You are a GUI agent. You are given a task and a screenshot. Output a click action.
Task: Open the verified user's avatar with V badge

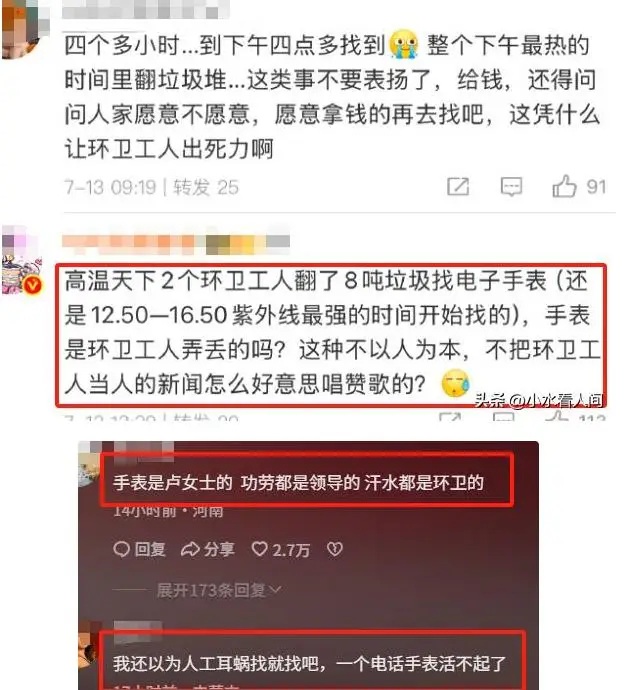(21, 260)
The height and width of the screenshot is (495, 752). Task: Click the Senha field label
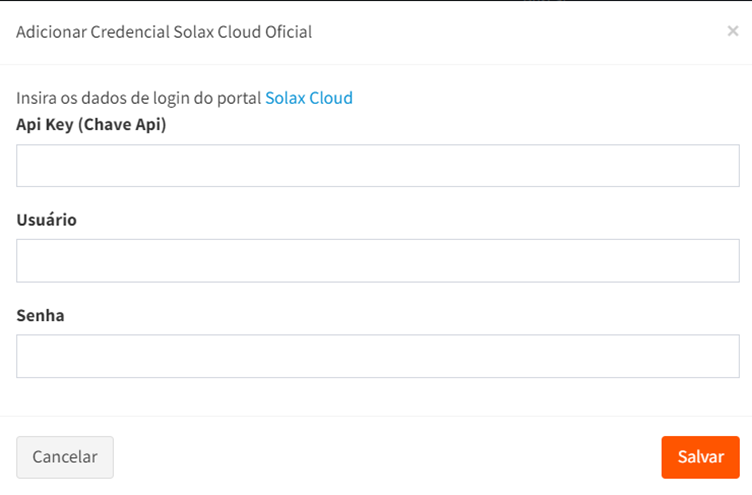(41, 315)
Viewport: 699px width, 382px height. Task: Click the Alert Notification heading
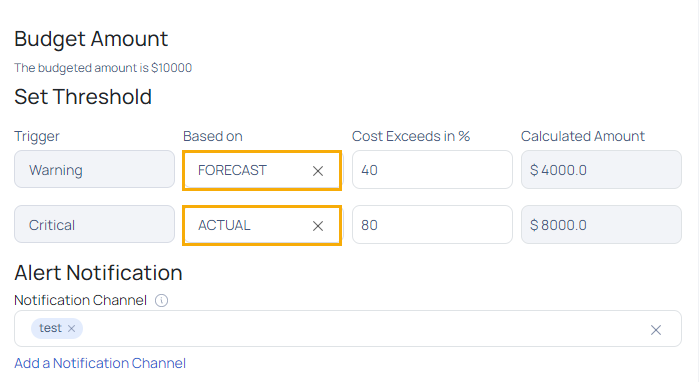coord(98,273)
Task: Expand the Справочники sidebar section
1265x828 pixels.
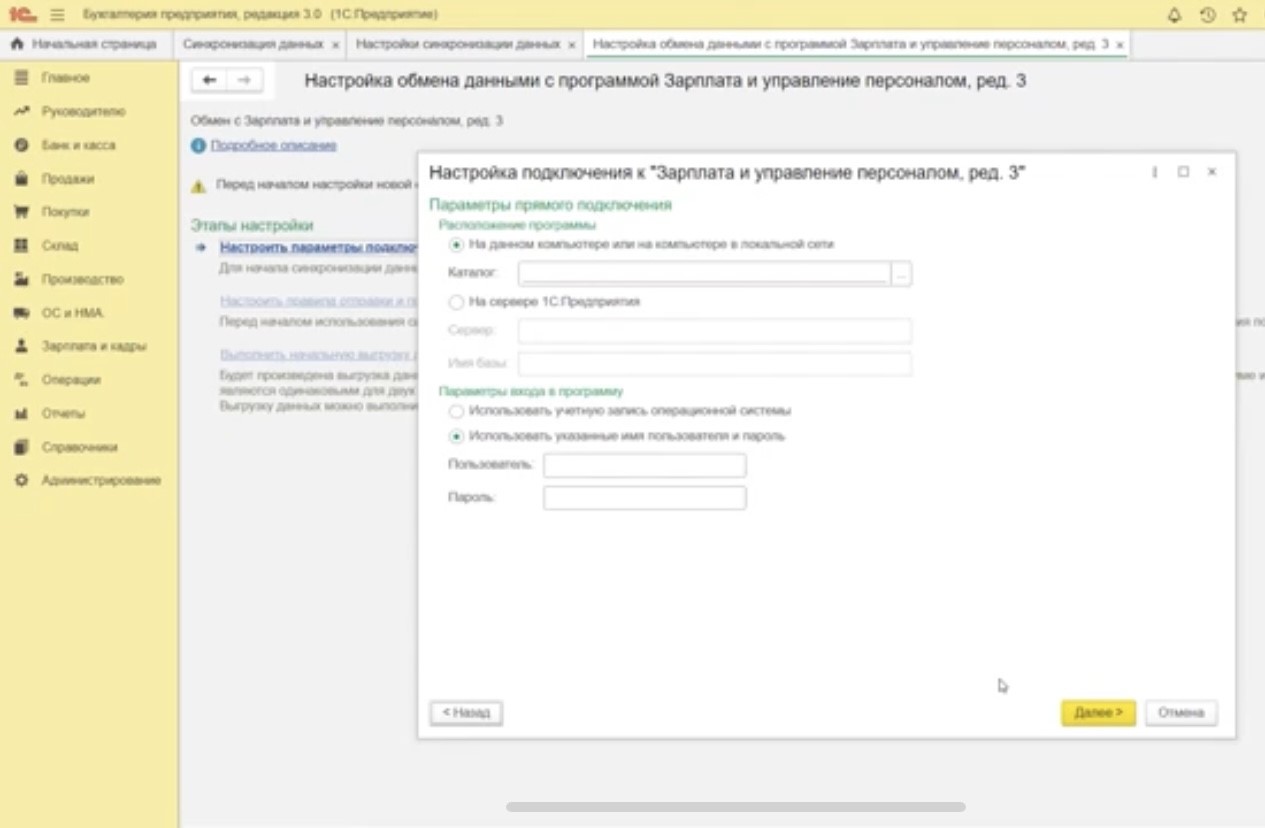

DIRECTIONS FOR THIS TASK:
Rewrite all the rows above, swapping "screenshot" for "screen capture" wherever it occurs and keeping everything else the same. Leave the pictures out.

RESULT OF THIS EXERCISE:
You are a GUI agent. You are given a task and a screen capture. Output a click action.
Task: Open the verified user's avatar with V badge

(21, 260)
The height and width of the screen capture is (495, 752). Task: Click the Senha field label
(41, 315)
Viewport: 699px width, 382px height. Task: Click the Alert Notification heading
coord(98,273)
Task: Expand the Справочники sidebar section
1265x828 pixels.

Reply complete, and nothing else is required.